** Exercise materials follows **

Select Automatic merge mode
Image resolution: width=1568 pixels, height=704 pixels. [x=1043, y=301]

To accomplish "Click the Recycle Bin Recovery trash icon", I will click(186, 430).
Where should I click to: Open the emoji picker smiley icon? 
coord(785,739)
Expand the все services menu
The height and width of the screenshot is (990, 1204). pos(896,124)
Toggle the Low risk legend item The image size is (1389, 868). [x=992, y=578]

** End of Exercise materials **

▶ Work instruction:
Each line of the listing should be echoed back exactly.

▶ Written solution:
Select Automatic merge mode
Image resolution: width=1568 pixels, height=704 pixels. [x=1043, y=301]

To accomplish "Click the Recycle Bin Recovery trash icon", I will click(186, 430).
Where should I click to: Open the emoji picker smiley icon? 
coord(785,739)
Expand the все services menu
The height and width of the screenshot is (990, 1204). pos(896,124)
Toggle the Low risk legend item The image size is (1389, 868). [x=992, y=578]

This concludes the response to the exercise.